Triton Management Service (TMS) is a Kubernetes microservice for managing the deployment of AI models on Triton Inference Servers (TIS). The benefit of using TMS over manual or custom deployment solutions comes from TMS’s built-in understanding of Triton Inference Server, GPU hardware, and how these components interact with industry standard model frameworks such as PyTorch, TensorFlow, and ONNX. Triton Management Service strives to balance the deployment of the minimum number of Triton server instances with the performance of inference, thereby reducing idle GPU utilization and maximizing resource usage.
Within this LaunchPad lab, you will gain experience with TMS which will accelerate your path to scaling AI outcomes. This lab will walk you through the configuration and deployment of TMS on a GPU-enabled Kubernetes Cluster, show example usage of TMS, and show you how to leverage TMS to maximize resource efficiency.
Critical Benefits of TMS:
- Timed Leases
A crucial aspect of TMS’s capabilities is the ability to set a duration for each AI model to be served. This lets you specify a model to unload from the GPU after a certain amount of time, with the option to automatically extend the model’s lifetime if it’s still being used.
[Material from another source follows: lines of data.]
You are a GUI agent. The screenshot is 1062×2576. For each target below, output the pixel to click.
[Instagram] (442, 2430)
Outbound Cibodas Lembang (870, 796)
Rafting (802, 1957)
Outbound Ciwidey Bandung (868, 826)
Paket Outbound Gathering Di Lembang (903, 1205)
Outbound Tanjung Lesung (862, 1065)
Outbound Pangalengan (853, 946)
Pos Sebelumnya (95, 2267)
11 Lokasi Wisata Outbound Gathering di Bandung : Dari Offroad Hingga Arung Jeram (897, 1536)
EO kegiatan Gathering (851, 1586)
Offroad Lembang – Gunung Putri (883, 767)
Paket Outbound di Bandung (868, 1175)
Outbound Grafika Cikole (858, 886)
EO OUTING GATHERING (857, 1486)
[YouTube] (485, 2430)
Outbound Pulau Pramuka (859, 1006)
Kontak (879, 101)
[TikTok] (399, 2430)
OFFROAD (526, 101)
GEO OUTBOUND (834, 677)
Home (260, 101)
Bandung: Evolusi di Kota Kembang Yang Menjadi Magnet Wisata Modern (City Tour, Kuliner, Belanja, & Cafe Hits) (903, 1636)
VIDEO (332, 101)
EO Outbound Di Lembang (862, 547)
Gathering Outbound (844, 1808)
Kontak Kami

TMS enables you to serve AI models and automatically scale out the number of Triton instances deployed for the model based on hardware utilization or latency. With autoscaling, you can improve performance when receiving a high volume of inference requests, and TMS will handle scaling back down once the traffic decreases.
- Bin Packing
Bin Packing with TMS allows you to easily serve multiple models on the same Triton server to maximize memory efficiency and performance. TMS lifts the burden of managing which models to load on which GPU, and lets you load models in and out of the GPU with simple API calls.
Triton Management Service is a Kubernetes microservice and expects to be deployed into a Kubernetes managed cluster. To more easily facilitate its deployment into your Kubernetes cluster, NVIDIA provides a Helm chart designed to simplify the deployment of TMS.
TMS uses the concept of “leases” to specify which models to deploy Triton pods for. When you create a lease via the CLI, TMS will automatically deploy Triton pods to serve your specified models, which are stored in your model repository.
A typical workflow may look like the following diagram:
As shown in this diagram, TMS allows you to create CPU leases for your AI models. In this lab, we will only be creating and working with GPU leases.
The components and instructions used in the lab are intended to be used as examples for integration and will need to be altered as each user’s environment will differ in their path to production ready utilization. Users should be aware that the deployment of TMS should be customized and integrated into one’s infrastructure, using this lab as a reference. For example, all of the instructions in this lab assume a single node infrastructure, whereas production deployments should be performed in a high availability (HA) environment.